On this day of grief and parting, we are still unable completely to grasp the magnitude of the loss that has taken us by surprise. For Roman Rakhmanny was a unique phenomenon in Ukrainian politics, literature, and journalism. His works comprise a monumental and tragic encyclopedia of the Ukrainian struggle for independence—a dazzling collection of ideas, hypotheses, predictions, facts, and names.
Without a doubt Roman Olynyk-Rakhmanny was a figure of the Ukrainian Renaissance and will remain so in our history.
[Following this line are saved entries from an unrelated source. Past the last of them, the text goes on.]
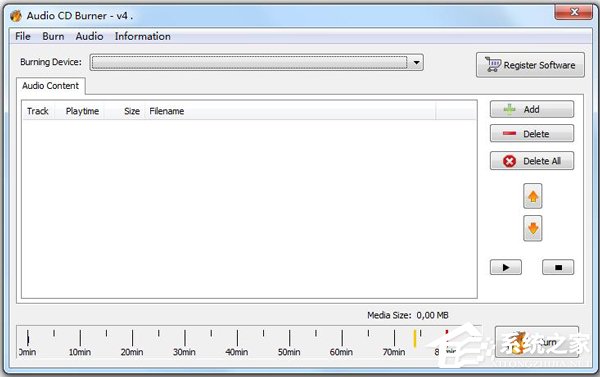This screenshot has width=600, height=377.
Task: Sort list by Playtime column header
Action: pyautogui.click(x=82, y=111)
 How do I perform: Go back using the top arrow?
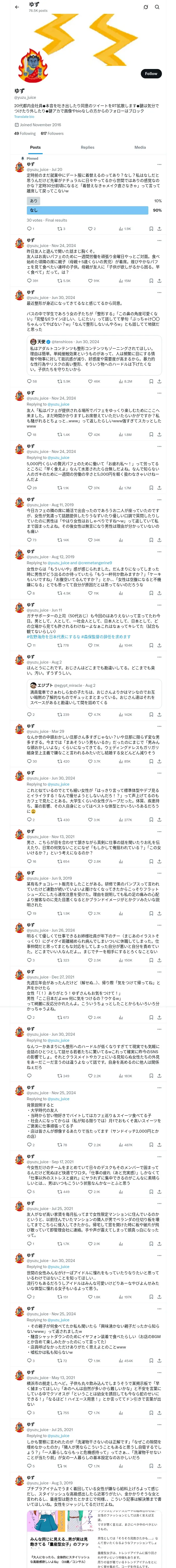click(17, 7)
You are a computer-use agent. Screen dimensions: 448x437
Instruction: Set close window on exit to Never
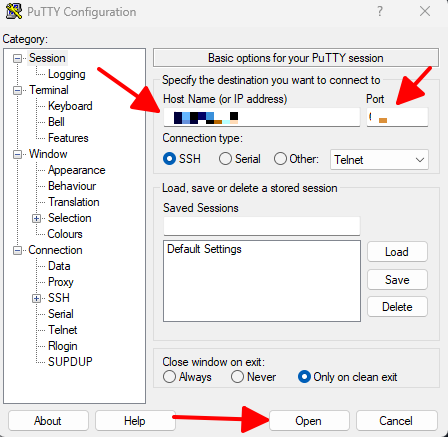(x=237, y=377)
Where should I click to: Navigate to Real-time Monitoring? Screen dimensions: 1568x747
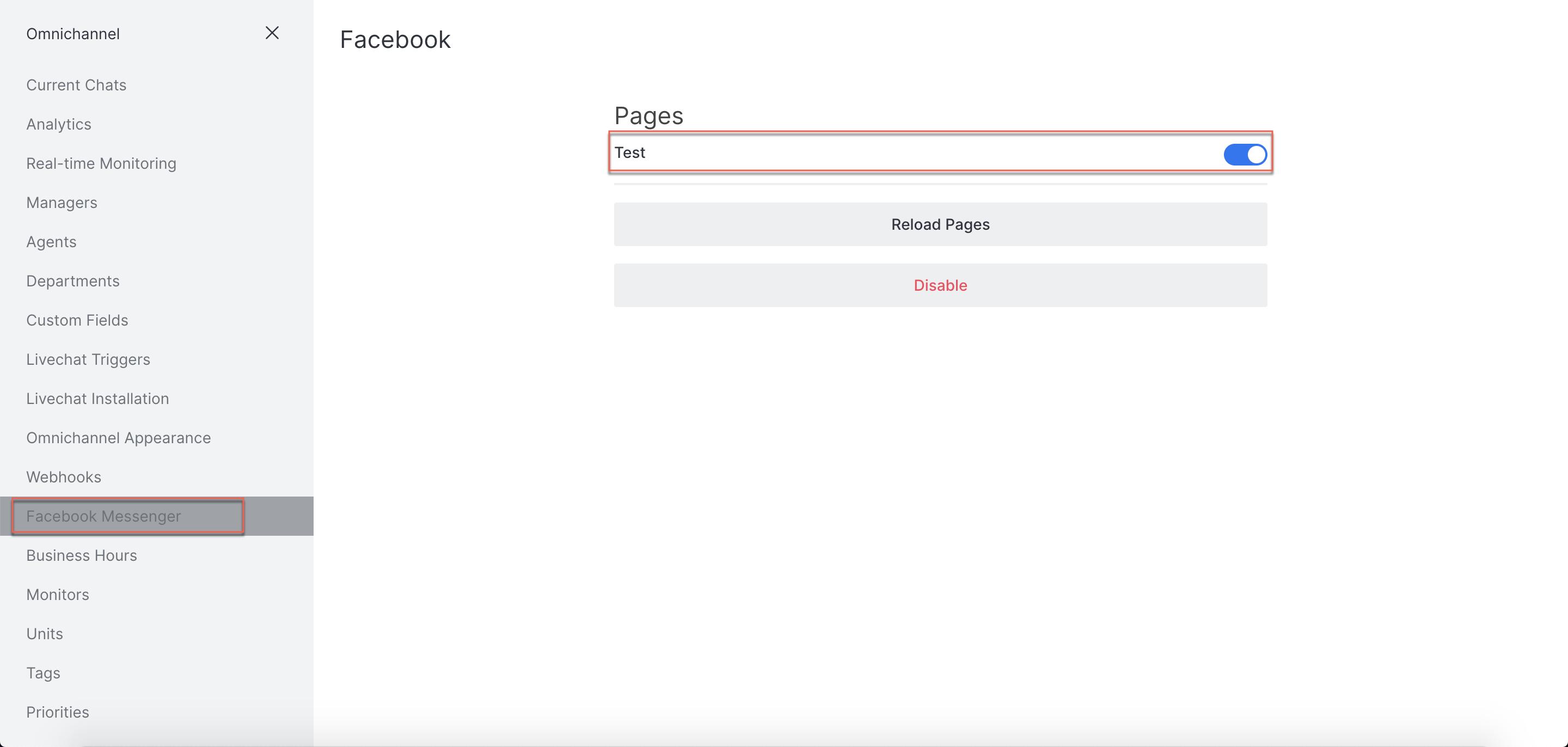click(x=101, y=162)
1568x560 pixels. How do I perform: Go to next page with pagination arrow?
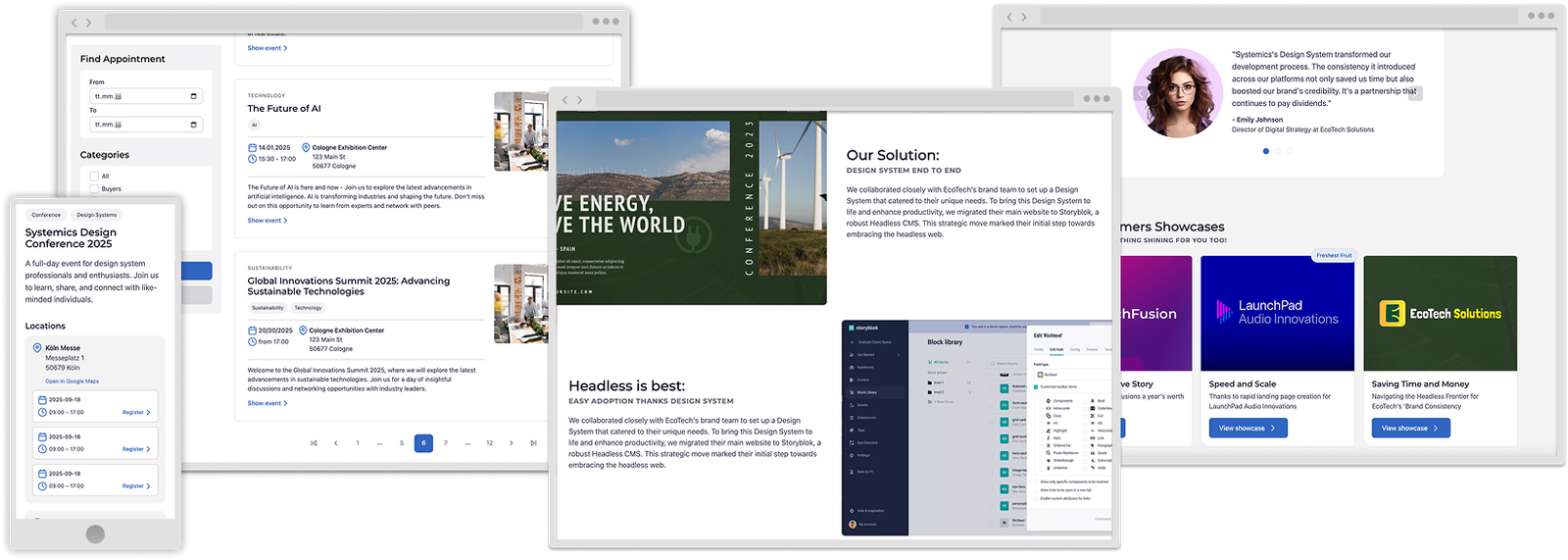[x=511, y=443]
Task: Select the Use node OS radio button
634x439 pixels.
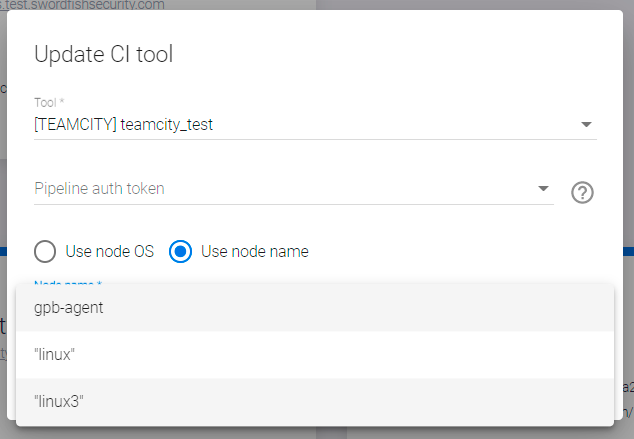Action: [x=45, y=251]
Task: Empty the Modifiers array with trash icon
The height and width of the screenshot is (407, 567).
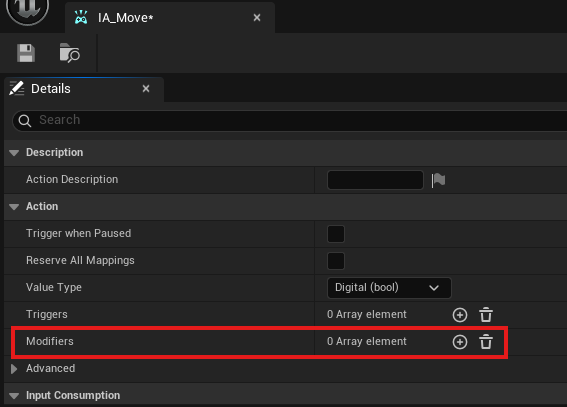Action: [x=486, y=342]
But in contrast to the writers of the executed Renaissance, Roman Rakhmanny refused to become a victim of the Communist regime. He entered the battle against the red “horsemen of the Apocalypse.” His mightiest weapon became the word, and his heroic struggle in the ranks of the Organization of Ukrainian Nationalists and the Ukrainian Insurgent Army gained him immortality.
Although Roman Rakhmanny’s works embraced a variety of themes and forms, they were united by a single passion, one fiery love—love for Ukraine and the desire to see his beloved native land within the family of free European nations.
Ukraine is more than just a topic—it is the body and blood of Rakhmanny’s creativity. He crafted the conception of a global Ukrainian identity and achieved renown through his profound reflections on what it means to be a person of the Ukrainian civilization in the contemporary world.
Ukraine—her past, present, and future—always remained at the centre of his concerns. The title of Rakhmanny’s three-volume collection of works, Ukraine of the Atomic Age, which was awarded the Shevchenko State Prize, became symbolic. Ukraine’s atomic age means the nuclear menace of the Cold War and the catastrophe of Chornobyl. It is not merely the perils of radiation but the dangers of assimilation and homogenization of Ukrainians in an increasingly globalizing world. Roman Rakhmanny was a prophet and a state builder. He was constructing an independent Ukrainian state even in the days when few believed in such a possibility. His building materials were words, ideas, and dreams—seemingly weak and ephemeral materials for building a state. But they turned out to be everlasting ones.
Together with Volodymyr Vynnychenko and Ivan Bahriany, Roman Rakhmanny was one of the first Ukrainians in the diaspora who came to believe that “a real base exists in the Ukrainian SSR for Ukrainian activists who long to implement Ukrainian policies.”
In his article “An Appeal from the Fighting Ukraine to the Entire Ukrainian Emigration,” written in 1949, more than half a century ago, Roman Rakhmanny wrote prophetically about the inevitable dissolution of the Soviet Union and the creation of free national states on the ruins of the Red Empire.
Despite all his sufferings, Roman Rakhmanny was a happy man. He lived to see Ukraine become an independent state and occupy a worthy geopolitical place in the world.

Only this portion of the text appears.